L'ourse évite de s'attarder, même si cela signifie un ventre creux, des pattes qui font mal et une rencontre houleuse2 avec un congénère3. Deux fois déjà, elle a affronté un grand mâle bagarreur et affamé. La première, elle a réussi à le chasser. La seconde, elle n'en a pas eu le temps. Il y a eu une détonation. L'agresseur s'est effondré, effrayant les petits. Dans l'air, un parfum de brûlé, de peur et de mort.

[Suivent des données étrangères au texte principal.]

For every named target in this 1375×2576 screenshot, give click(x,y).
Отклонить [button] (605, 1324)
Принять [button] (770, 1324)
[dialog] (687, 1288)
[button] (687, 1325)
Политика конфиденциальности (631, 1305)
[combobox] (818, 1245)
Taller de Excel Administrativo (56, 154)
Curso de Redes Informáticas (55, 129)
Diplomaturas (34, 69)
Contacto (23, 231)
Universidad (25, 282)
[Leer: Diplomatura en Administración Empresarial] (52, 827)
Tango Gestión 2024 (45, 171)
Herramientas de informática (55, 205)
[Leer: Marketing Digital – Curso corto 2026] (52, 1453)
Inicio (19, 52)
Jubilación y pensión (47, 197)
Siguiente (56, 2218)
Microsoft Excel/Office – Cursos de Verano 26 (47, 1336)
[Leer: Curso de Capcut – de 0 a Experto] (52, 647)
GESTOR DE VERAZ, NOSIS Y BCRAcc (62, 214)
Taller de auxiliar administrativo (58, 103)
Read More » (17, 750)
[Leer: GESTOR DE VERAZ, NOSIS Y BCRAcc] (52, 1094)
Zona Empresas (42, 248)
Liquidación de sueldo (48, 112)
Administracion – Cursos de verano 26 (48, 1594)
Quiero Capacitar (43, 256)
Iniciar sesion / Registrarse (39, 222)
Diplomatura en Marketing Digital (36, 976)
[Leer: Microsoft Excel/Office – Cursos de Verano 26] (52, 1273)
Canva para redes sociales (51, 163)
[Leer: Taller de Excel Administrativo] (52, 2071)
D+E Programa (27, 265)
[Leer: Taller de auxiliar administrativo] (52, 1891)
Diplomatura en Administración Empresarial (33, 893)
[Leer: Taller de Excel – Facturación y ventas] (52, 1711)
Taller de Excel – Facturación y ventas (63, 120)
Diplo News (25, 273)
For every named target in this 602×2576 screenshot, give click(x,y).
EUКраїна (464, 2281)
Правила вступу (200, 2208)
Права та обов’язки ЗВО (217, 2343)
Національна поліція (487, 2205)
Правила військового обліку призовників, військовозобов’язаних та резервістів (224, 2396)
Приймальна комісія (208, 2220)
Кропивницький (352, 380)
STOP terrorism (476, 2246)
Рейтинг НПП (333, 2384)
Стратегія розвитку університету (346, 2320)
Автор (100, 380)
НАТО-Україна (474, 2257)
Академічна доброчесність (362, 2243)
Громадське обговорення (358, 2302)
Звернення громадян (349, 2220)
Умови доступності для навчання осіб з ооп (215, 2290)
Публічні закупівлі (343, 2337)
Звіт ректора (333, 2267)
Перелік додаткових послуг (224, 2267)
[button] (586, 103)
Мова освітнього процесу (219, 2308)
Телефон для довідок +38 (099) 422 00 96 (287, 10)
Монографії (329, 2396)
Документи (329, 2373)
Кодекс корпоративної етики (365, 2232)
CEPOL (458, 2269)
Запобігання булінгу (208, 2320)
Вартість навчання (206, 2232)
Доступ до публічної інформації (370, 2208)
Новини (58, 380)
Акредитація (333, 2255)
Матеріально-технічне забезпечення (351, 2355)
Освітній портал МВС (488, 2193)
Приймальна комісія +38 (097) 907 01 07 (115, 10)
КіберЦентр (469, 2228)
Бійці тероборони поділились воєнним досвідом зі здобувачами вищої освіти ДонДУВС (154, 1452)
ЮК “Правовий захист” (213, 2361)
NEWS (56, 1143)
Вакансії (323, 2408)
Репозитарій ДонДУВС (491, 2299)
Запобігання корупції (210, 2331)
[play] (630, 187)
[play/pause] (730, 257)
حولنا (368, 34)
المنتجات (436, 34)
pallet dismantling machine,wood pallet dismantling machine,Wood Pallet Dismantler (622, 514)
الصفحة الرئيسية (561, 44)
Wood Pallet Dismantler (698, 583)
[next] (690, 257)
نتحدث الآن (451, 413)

Et puis, il y a les chiens, avec leurs aboiements incessants, leur excitation mêlée d'effroi, leur avidité lorsqu'ils chassent en meute. Leur mère en tue souvent. La chair n'a pas bon goût, mais remplit l'estomac mieux que les détritus trouvés près des habitations. L'ourse a appris à se méfier des mâtins4 et des hommes dont ils portent l'odeur. À les fuir, ou à attaquer, très vite. Seulement si on est sûr de l'emporter.
En dépit de sa défiance5, elle s'aventure de plus en plus près de leurs tanières poisseuses de relents nauséabonds6.
Ces jours-ci, les voies sont désertes et boueuses. Le ciel déverse des trombes d'eau qui imbibent leur fourrure et troublent leurs sens. Ils tournent en rond, se contentent de restes de pain mou, de poisson trop salé.
1. Qui sentent le musc.
2. Mouvementée.
3. Un semblable.
4. Gros chiens de garde.
5. Malgré sa prudence.
6. Dégoûtantes à cause de leurs odeurs infectes.